Task to complete - For this exercise, reproduce the entries below exactly, but only from the line containing "[Enviar] (970, 293)" through the line containing "Entrar (979, 15)", both included.

Provided data -
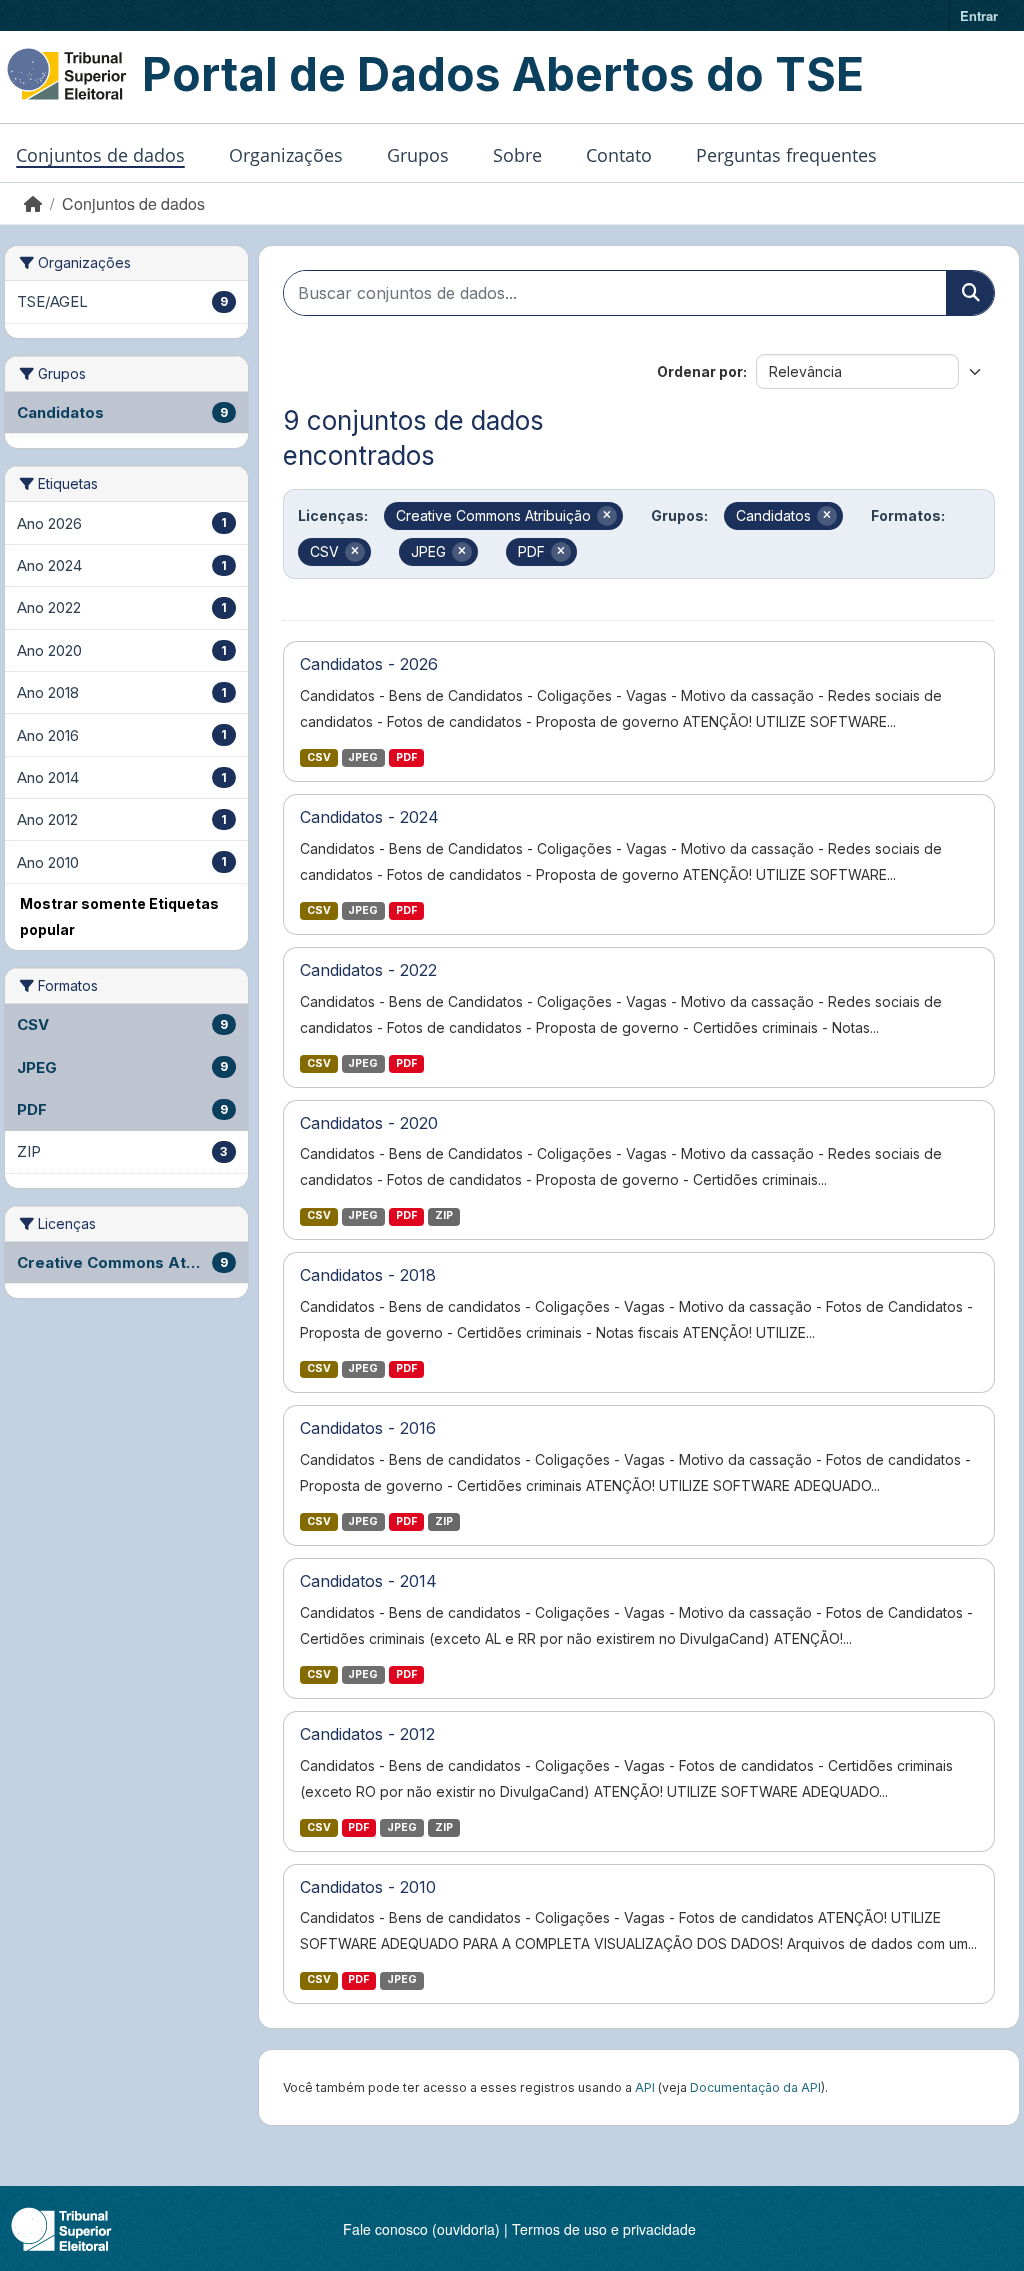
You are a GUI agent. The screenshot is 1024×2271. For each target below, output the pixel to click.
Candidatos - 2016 (368, 1428)
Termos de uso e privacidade (604, 2229)
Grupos (418, 155)
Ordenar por (700, 371)
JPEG (363, 757)
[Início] (33, 203)
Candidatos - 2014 (368, 1581)
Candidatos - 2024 (369, 817)
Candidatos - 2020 (369, 1123)
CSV (319, 757)
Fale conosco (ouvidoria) (421, 2229)
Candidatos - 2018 (368, 1275)
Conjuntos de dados (100, 155)
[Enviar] (970, 293)
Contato (619, 155)
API (645, 2087)
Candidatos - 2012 (367, 1734)
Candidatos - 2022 (368, 970)
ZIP (444, 1215)
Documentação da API (755, 2087)
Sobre (517, 155)
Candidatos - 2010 (368, 1887)
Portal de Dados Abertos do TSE (503, 74)
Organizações (286, 155)
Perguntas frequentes (786, 155)
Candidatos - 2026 (369, 664)
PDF (406, 757)
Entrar (979, 15)
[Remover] (607, 516)
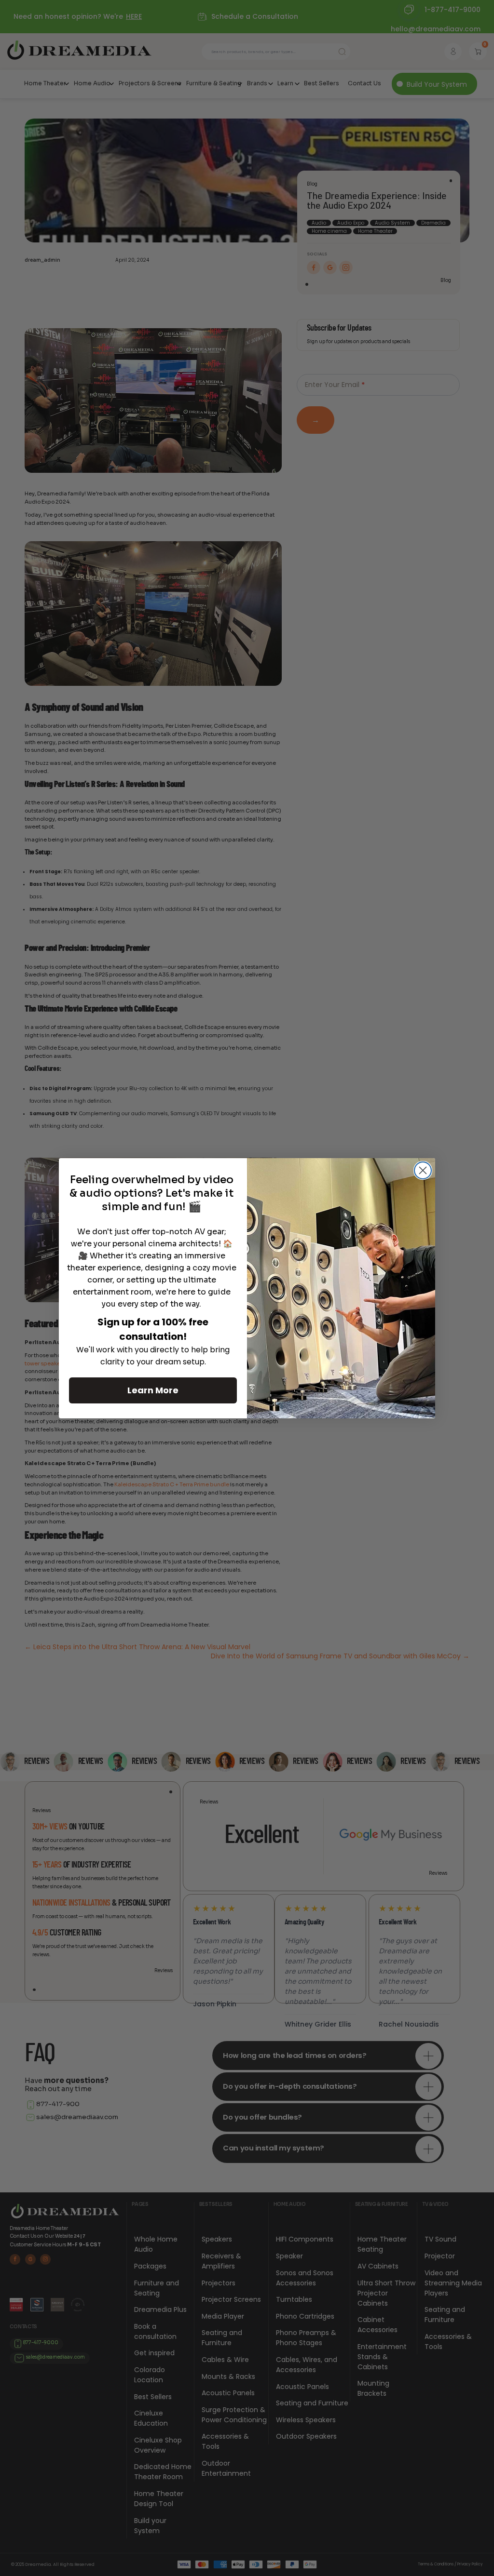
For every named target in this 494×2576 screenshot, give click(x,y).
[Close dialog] (422, 1170)
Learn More (152, 1390)
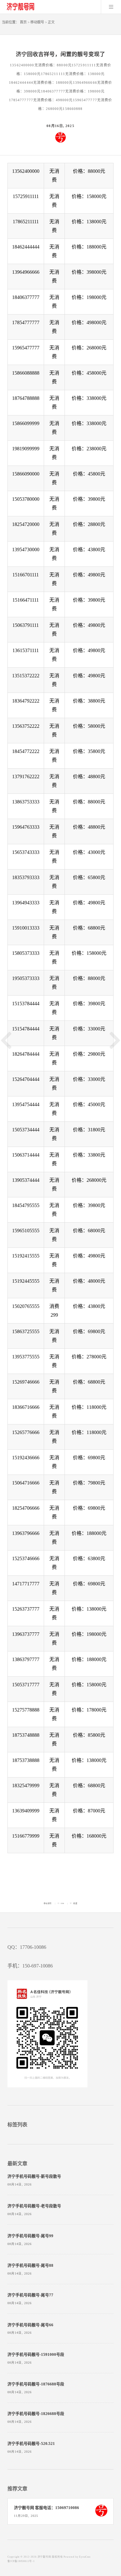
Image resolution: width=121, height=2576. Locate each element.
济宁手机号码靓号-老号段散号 (34, 2206)
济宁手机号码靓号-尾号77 (30, 2295)
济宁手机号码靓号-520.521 (31, 2443)
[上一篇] (6, 1040)
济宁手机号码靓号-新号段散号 (34, 2176)
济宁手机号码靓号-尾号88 (30, 2265)
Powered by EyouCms (77, 2556)
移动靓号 (37, 22)
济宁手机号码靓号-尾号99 (30, 2236)
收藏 (75, 1903)
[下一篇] (115, 1040)
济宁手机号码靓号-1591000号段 (35, 2354)
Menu (111, 7)
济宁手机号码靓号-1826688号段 (35, 2414)
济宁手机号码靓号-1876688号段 (35, 2384)
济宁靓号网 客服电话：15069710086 (46, 2508)
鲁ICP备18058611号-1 (21, 2561)
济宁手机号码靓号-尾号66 (30, 2325)
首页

Response to the task -
[Enviar] (970, 293)
Contato (619, 155)
API (645, 2087)
Candidatos - 2012 (367, 1734)
Candidatos - 2022 (368, 970)
ZIP (444, 1215)
Documentação da API (755, 2087)
Sobre (517, 155)
Candidatos - 2010 (368, 1887)
Portal de Dados Abertos do TSE (503, 74)
Organizações (286, 155)
Perguntas frequentes (786, 155)
Candidatos - 2026 (369, 664)
PDF (406, 757)
Entrar (979, 15)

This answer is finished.